-- RECORDS SHOWN start --

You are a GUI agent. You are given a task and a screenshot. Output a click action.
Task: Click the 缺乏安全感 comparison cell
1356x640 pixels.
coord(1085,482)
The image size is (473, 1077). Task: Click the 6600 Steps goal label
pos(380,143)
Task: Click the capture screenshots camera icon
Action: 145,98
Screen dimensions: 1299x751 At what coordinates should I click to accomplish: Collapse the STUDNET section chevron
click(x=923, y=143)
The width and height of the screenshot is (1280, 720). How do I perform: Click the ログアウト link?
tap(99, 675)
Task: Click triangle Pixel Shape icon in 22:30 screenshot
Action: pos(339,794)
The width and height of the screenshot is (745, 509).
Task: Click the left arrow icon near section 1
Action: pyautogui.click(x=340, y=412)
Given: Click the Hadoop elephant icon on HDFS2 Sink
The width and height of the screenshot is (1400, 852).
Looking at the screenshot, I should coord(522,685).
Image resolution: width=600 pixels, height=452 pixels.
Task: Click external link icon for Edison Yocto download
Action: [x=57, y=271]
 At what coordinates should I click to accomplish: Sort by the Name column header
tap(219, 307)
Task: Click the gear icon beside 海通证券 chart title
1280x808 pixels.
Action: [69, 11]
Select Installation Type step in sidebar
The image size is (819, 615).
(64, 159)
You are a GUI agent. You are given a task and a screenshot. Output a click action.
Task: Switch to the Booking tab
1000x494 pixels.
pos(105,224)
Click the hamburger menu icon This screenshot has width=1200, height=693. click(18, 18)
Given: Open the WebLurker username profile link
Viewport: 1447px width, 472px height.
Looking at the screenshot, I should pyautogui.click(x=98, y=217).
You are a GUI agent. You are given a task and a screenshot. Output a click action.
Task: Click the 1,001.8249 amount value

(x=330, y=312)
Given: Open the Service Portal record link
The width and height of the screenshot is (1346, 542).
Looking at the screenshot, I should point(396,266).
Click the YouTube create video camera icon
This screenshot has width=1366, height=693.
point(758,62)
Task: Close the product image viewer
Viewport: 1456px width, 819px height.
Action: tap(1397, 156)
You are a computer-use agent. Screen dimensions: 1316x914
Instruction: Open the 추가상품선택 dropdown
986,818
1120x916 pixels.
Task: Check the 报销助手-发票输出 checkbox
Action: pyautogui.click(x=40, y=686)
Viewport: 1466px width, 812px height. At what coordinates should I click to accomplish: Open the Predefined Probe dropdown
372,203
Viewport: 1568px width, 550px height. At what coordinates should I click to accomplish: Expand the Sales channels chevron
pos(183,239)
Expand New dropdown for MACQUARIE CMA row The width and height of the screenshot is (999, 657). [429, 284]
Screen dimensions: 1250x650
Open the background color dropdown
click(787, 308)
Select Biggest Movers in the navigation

-- RECORDS SHOWN end --

DIRECTION: Format every line of the rows above as a Markdown table with two columns, Number and Line. Give each line its own table row and omit blank lines.

EXERCISE RESULT:
| Number | Line |
|---|---|
| 1 | You are a GUI agent. You are given a task and a screenshot. Output a click action. |
| 2 | Task: Click the 缺乏安全感 comparison cell |
| 3 | 1356x640 pixels. |
| 4 | coord(1085,482) |
| 5 | The image size is (473, 1077). Task: Click the 6600 Steps goal label |
| 6 | pos(380,143) |
| 7 | Task: Click the capture screenshots camera icon |
| 8 | Action: 145,98 |
| 9 | Screen dimensions: 1299x751 At what coordinates should I click to accomplish: Collapse the STUDNET section chevron |
| 10 | click(x=923, y=143) |
| 11 | The width and height of the screenshot is (1280, 720). How do I perform: Click the ログアウト link? |
| 12 | tap(99, 675) |
| 13 | Task: Click triangle Pixel Shape icon in 22:30 screenshot |
| 14 | Action: pos(339,794) |
| 15 | The width and height of the screenshot is (745, 509). |
| 16 | Task: Click the left arrow icon near section 1 |
| 17 | Action: pyautogui.click(x=340, y=412) |
| 18 | Given: Click the Hadoop elephant icon on HDFS2 Sink |
| 19 | The width and height of the screenshot is (1400, 852). |
| 20 | Looking at the screenshot, I should coord(522,685). |
| 21 | Image resolution: width=600 pixels, height=452 pixels. |
| 22 | Task: Click external link icon for Edison Yocto download |
| 23 | Action: [x=57, y=271] |
| 24 |  At what coordinates should I click to accomplish: Sort by the Name column header |
| 25 | tap(219, 307) |
| 26 | Task: Click the gear icon beside 海通证券 chart title |
| 27 | 1280x808 pixels. |
| 28 | Action: [69, 11] |
| 29 | Select Installation Type step in sidebar |
| 30 | The image size is (819, 615). |
| 31 | (64, 159) |
| 32 | You are a GUI agent. You are given a task and a screenshot. Output a click action. |
| 33 | Task: Switch to the Booking tab |
| 34 | 1000x494 pixels. |
| 35 | pos(105,224) |
| 36 | Click the hamburger menu icon This screenshot has width=1200, height=693. click(18, 18) |
| 37 | Given: Open the WebLurker username profile link |
| 38 | Viewport: 1447px width, 472px height. |
| 39 | Looking at the screenshot, I should pyautogui.click(x=98, y=217). |
| 40 | You are a GUI agent. You are given a task and a screenshot. Output a click action. |
| 41 | Task: Click the 1,001.8249 amount value |
| 42 | (x=330, y=312) |
| 43 | Given: Open the Service Portal record link |
| 44 | The width and height of the screenshot is (1346, 542). |
| 45 | Looking at the screenshot, I should point(396,266). |
| 46 | Click the YouTube create video camera icon |
| 47 | This screenshot has width=1366, height=693. |
| 48 | point(758,62) |
| 49 | Task: Close the product image viewer |
| 50 | Viewport: 1456px width, 819px height. |
| 51 | Action: tap(1397, 156) |
| 52 | You are a computer-use agent. Screen dimensions: 1316x914 |
| 53 | Instruction: Open the 추가상품선택 dropdown |
| 54 | 986,818 |
| 55 | 1120x916 pixels. |
| 56 | Task: Check the 报销助手-发票输出 checkbox |
| 57 | Action: pyautogui.click(x=40, y=686) |
| 58 | Viewport: 1466px width, 812px height. At what coordinates should I click to accomplish: Open the Predefined Probe dropdown |
| 59 | 372,203 |
| 60 | Viewport: 1568px width, 550px height. At what coordinates should I click to accomplish: Expand the Sales channels chevron |
| 61 | pos(183,239) |
| 62 | Expand New dropdown for MACQUARIE CMA row The width and height of the screenshot is (999, 657). [429, 284] |
| 63 | Screen dimensions: 1250x650 |
| 64 | Open the background color dropdown |
| 65 | click(787, 308) |
| 66 | Select Biggest Movers in the navigation |